At timid debate, Board candidates struggle to find unique platform points

At their first debate, the four UBC Board of Governors candidates chased one another’s tails, avoiding direct clashes over policy.

Jeanie Malone, Max Holmes, Dylan Braam and Awais Quadre are all vying for two student seats on UBC’s highest governing body. They share largely similar platforms: a better sexual violence prevention policy, improved engagement with Indigenous communities and advocating for student affordability.

That meant instead of duking it out over policy, most of the debate was spent quietly sparring over who is best for the job.

Malone, a two-time Board representative who’s now “running for round three,” cast herself as the voice of experience. She helped spearhead this year’s campaign against tuition increases, but said she wouldn’t make it a habit — unless UBC fails to consult students.

“As a governor you’re elected to represent students, but you also have a duty to fill the best interests on the university. “You have to pay bills. They go up every year.”

Other hopefuls agreed.

“I think we would all like to pay less money to go to UBC,” said Braam, the current law representative on AMS Council. Braam has a reputation for “asking tough questions” in his oversight role as chair of the AMS governance committee — something he repeatedly promised he’d bring to the Board.

Holmes, the current AMS VP Academic and University Affairs and student senator, says his advocacy would draw more from consultation.

“If there are tuition increases, there has got to be accountability for those increases,” he stressed. Holmes highlighted his history of lobbying the Board, pointing out he already has relationships with many Board members that could be leveraged for advocacy.

Quadre, a newcomer to student government, was the only candidate to speak at length about mental health support on campus — something the Board has been more engaged with this year.

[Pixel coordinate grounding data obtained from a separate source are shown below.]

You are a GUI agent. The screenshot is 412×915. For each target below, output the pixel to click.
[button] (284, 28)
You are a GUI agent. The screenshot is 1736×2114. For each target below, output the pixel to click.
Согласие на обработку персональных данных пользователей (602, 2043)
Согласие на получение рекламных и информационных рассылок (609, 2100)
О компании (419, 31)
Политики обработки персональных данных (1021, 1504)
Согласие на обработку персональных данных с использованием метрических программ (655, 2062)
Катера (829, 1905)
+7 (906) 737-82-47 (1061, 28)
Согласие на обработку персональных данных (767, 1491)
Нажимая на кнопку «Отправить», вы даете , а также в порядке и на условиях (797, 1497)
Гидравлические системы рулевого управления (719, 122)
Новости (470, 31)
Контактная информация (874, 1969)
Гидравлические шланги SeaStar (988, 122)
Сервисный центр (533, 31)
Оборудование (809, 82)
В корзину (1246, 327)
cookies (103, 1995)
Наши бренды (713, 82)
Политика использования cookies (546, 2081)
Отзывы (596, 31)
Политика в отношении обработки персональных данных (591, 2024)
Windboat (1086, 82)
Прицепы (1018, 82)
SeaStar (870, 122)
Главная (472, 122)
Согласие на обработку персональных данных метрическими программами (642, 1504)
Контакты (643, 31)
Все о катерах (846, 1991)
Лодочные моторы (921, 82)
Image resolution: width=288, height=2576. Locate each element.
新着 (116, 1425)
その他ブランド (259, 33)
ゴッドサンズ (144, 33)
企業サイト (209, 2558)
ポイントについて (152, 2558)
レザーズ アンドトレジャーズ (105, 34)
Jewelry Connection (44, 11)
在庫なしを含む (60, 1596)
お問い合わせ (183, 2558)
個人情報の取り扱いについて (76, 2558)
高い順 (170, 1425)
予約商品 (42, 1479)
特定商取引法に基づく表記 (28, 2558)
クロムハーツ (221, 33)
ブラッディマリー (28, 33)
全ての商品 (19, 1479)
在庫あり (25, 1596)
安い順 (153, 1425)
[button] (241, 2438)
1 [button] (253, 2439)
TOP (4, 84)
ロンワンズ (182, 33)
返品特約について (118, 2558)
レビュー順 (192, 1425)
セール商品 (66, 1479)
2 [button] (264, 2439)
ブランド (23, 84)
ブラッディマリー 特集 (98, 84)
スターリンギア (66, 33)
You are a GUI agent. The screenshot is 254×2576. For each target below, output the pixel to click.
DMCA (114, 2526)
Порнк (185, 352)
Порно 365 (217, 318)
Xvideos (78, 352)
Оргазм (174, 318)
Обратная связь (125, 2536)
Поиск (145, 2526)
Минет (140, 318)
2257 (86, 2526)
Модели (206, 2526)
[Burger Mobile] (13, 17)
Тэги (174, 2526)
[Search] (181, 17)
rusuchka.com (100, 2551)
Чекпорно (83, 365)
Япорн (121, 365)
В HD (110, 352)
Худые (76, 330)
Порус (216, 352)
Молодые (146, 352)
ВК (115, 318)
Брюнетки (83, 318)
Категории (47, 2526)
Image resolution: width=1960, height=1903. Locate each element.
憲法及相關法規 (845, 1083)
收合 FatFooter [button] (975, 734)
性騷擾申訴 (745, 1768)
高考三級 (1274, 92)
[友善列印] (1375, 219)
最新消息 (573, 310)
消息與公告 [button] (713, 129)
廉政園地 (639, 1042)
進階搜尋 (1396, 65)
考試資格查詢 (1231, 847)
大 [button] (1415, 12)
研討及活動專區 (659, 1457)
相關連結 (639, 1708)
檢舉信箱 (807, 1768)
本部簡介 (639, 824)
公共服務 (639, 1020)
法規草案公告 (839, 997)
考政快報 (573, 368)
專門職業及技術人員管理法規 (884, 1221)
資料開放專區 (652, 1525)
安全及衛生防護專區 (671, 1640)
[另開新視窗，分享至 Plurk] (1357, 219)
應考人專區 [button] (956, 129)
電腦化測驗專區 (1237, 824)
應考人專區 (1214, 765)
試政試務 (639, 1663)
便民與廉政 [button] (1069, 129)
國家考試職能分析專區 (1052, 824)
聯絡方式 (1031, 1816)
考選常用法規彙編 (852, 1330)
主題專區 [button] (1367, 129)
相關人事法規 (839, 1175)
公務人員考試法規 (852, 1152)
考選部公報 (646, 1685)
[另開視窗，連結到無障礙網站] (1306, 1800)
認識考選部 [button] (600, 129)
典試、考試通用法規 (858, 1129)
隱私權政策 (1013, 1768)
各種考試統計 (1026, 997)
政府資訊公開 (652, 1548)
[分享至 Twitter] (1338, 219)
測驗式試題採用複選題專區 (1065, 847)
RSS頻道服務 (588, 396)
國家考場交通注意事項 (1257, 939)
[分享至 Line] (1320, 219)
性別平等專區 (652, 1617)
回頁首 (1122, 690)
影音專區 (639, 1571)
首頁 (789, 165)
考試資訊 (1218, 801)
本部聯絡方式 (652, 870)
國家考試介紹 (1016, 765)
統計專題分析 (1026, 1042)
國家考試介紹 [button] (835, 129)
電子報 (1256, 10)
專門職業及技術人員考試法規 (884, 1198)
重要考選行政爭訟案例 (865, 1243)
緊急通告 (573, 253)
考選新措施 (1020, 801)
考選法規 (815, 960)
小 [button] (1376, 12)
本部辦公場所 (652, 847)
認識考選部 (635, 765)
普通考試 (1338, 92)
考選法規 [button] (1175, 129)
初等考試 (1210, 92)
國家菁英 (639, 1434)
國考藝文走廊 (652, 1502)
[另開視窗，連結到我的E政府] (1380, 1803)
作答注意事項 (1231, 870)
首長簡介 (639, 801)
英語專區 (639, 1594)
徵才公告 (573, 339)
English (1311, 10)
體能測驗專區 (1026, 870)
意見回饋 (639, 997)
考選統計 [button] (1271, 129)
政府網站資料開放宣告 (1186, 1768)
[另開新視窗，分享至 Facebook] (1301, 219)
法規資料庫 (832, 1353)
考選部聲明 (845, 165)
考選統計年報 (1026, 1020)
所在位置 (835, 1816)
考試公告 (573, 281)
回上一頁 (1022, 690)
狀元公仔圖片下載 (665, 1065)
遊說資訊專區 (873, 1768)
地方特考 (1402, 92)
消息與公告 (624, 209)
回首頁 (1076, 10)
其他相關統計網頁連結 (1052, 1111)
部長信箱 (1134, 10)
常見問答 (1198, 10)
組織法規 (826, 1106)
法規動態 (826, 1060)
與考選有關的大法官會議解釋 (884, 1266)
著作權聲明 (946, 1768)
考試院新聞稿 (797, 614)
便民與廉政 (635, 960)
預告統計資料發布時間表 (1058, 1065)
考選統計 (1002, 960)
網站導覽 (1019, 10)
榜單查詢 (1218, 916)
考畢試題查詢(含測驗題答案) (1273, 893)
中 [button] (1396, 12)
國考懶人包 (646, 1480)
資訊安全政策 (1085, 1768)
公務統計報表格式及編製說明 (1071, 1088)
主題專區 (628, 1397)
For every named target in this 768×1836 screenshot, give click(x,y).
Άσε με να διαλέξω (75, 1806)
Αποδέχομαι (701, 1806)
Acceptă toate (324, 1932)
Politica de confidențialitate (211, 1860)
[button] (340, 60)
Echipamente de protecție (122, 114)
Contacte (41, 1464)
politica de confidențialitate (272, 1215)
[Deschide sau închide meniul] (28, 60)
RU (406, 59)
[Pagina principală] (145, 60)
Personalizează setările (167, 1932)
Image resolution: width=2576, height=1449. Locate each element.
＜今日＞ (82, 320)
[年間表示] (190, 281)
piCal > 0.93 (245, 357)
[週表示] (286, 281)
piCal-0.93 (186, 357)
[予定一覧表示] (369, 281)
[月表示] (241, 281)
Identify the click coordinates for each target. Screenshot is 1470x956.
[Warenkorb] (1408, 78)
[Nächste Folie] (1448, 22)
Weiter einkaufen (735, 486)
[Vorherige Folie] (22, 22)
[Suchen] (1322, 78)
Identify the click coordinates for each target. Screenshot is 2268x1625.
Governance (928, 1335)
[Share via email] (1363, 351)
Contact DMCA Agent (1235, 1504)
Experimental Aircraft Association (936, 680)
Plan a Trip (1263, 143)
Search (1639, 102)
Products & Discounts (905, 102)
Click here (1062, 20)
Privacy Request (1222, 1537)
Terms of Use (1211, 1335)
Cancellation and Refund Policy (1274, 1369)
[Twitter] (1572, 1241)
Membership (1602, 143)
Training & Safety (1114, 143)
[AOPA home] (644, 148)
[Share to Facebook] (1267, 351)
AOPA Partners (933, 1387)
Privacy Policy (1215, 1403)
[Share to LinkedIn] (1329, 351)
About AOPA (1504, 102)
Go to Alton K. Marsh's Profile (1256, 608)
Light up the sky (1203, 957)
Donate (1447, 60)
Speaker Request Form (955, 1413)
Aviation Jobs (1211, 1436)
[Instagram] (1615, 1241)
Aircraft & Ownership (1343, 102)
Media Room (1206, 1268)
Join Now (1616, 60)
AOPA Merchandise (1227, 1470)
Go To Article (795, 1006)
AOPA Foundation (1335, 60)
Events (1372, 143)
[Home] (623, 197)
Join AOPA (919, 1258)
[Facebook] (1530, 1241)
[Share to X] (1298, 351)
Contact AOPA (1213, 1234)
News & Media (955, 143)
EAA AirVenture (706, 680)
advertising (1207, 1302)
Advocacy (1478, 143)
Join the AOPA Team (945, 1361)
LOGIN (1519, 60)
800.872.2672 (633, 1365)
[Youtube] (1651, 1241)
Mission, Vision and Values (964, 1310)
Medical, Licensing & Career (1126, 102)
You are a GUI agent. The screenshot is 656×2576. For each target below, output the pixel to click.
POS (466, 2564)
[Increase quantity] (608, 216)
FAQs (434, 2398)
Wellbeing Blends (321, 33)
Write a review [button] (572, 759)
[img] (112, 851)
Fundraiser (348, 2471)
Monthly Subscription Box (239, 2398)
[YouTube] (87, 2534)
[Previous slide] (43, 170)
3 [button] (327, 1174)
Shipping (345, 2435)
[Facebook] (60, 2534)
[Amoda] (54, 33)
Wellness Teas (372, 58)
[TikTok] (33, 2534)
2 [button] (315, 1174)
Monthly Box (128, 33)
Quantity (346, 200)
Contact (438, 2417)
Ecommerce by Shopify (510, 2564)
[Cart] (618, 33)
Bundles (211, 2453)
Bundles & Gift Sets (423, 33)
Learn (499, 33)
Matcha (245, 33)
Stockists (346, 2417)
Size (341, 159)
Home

But his lack of experience was also a disadvantage. He asked what UBC would do in reaction to the legalization of cannabis, seemingly unaware that a policy was already implemented in October and finalized earlier this month.

He also appeared to confused the AMS Sexual Assault Support Centre (SASC) with UBC’s sexual assault response office, which was a problem in a debate that hinged on the upcoming review of Policy 131, UBC’s sexual assault policy which still has many gaps following its first year of implementation.

Malone currently chairs the committee that oversees the policy and said she’d like to see consultation with students and staff reflected in a new policy draft.

Holmes and Quadre both dug in on SASC being recognized in the policy.

“That survivors have to go to SVPRO to get accommodations and can’t use SASC is not right ... We have to allow [survivors] to use whatever service they want to use,” said Holmes. A vocal advocate for Policy 131 reform and a self-identified survivor himself, Holmes stressed that consultation with survivors should inform any policy changes.

Braam argued stakeholder groups needed to refine the policy to simplify options for survivors.

“It’s just a complete jumble,” said Braam of the current policy. “You want help, and instead you’re being forced to navigate UBC’s byzantine organizational structure.”

All candidates said they wanted to expand engagement with Indigenous communities and agreed the Board’s efforts to date have been insufficient, but were vague on how exactly to do that.

The only major promise came from Braam, who said he’d lobby for representatives from the Musqueam and the Syilx — the two First Nations on whose unceded territory UBC and UBCO are located, respectively — permanent spots on the Board.

Beyond that, candidates avoided rocking the boat or each other — making the debate more about resumes than results.

BoG candidates will meet again at the Great Debate this Friday in the Nest.